UN ASSASSIN ten­ant dans ses bras les osse­ments de sa vic­time à qui il demande par­don à longueur de journée. Sin­guli­er !
Il est dif­fi­cile de savoir ce qui se passe dans la tête d’un homme quand la mort se présente, décidée à choisir, et qu’elle pose à celui-ci une ques­tion qui le force à se renier où à s’assumer quelles qu’en soient les con­séquences.
Soit on reste logique avec soi, on assume ses principes, ses sen­ti­ments et on le paye de sa vie ; la vie trou­ve alors tout son sens. Soit on se fait hara-kiri, on va à l’encontre de soi, ses sen­ti­ments, ses principes, ses engage­ments ; on devient un traître, un crim­inel
et on le paye de sa rai­son (de toute manière), quand on est un homme.
L’homme dont on voit la pho­to ci-dessus aurait tué un ami de longue date avec lequel il avait con­clu un pacte de sang (kun­y­wana).
Le kun­y­wana était le sceau d’une ami­tié sans lim­ite dans la tra­di­tion rwandaise. Ceux qui se livraient à cette céré­monie (les deux per­son­nes s’entaillaient le poignet et mêlaient leur sang) se juraient fidél­ité et loy­auté en toute cir­con­stance, même en cas de dan­ger de mort.
Cet homme aux osse­ments aurait tué son mun­y­wanyi (ami intime) et après le géno­cide, rongé de remords, il serait revenu sur les lieux de son crime pour déter­rer sa vic­time et par­tir se dénon­cer aux autorités. Depuis il passerait ses journées à deman­der par­don à sa vic­time pour le pacte vio­lé. His­toire de vie, his­toire de trahi­son, his­toire d’une ami­tié trahie comme il y en a eu des mil­liers d’autres en 1994 au Rwan­da.

Si pour cer­tains le géno­cide au Rwan­da est surtout un chiffre impres­sion­nant de vic­times, pour nous qui avons vécu au Rwan­da, ce géno­cide c’est d’abord des vis­ages, des noms, des his­toires. C’est la perte d’un par­ent, d’un frère ou d’une sœur mais c’est aus­si la dis­pari­tion du bouch­er, du boulanger, du men­di­ant du coin de la rue, du taxi-vélo, du fou…
C’est aus­si le com­porte­ment étrange, sur­prenant ou révoltant de l’ami d’enfance, du voisin d’en face ou de l’illustre incon­nu.
Le géno­cide d’avril 94 est pour la plu­part d’entre nous la pul­véri­sa­tion en l’espace de trois mois de tout l’univers dans lequel nous avons vécu.

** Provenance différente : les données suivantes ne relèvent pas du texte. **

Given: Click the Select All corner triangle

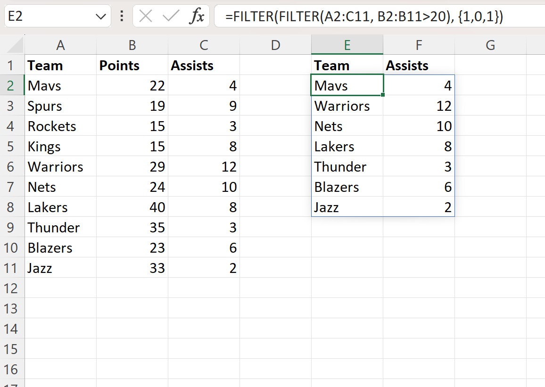Looking at the screenshot, I should [x=13, y=45].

Je suis déjà retourné trois fois à Butare, la ville où j’ai passé toute mon enfance. Butare est restée intacte, aucune trace
de balles, pas d’obus de morti­er ; c’est tou­jours la même cité uni­ver­si­taire calme et austère. J’avais l’impression d’y renaître si ce n’est que je n’y recon­nais­sais plus per­son­ne ; juste de temps en temps quelques rescapés égarés dans un décor dénué de ses acteurs. Qu’ils soient vic­times ou bour­reaux, les gens d’avant avril 94 ont totale­ment dis­paru pour nous. Les pre­miers sont morts et ne revien­dront plus, les sec­onds sont en prison ou en fuite ; de toute manière une ligne de sang nous sépare d’eux ; de fait ils n’existent pas ; en tout cas plus dans notre monde.

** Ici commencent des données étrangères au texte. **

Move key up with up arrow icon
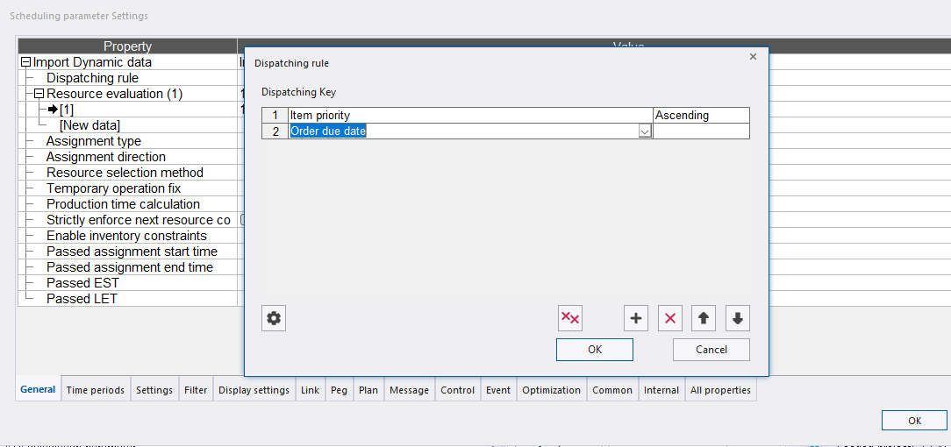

Le géno­cide, c’est aus­si la perte des illu­sions ; c’est la remise en ques­tion de tout ce en quoi on a cru ! L’amitié, la loy­auté, l’honneur, l’amour… C’est l’impression désagréable de n’avoir rien su, rien con­nu, rien com­pris, de s’être trompé toute sa vie sur les gens, leurs inten­tions, leur nature…, sur la nature humaine, sur soi…
En dis­ant cela, deux his­toires me vien­nent à l’esprit.
Des his­toires de Butare de deux per­son­nes presque incon­nues pour moi mais dont le par­cours n’a cessé de m’interpeller depuis. Il s’agit d’Édouard et de Céline. Deux per­son­nes dont j’ignorais le nom de famille.
Édouard était un petit homme assez bien con­nu dans la ville de Butare ; un gars sym­pa, cool ; tou­jours la blague aux lèvres pour déten­dre l’atmosphère. Il tenait un bar dans la ban­lieue de Ngo­ma. Le bar por­tait le surnom de « l’ONU » car il était fréquen­té par tout le monde, y com­pris au plus fort de la ten­sion avant le géno­cide quand les cam­pagnes de haine bat­taient leur plein.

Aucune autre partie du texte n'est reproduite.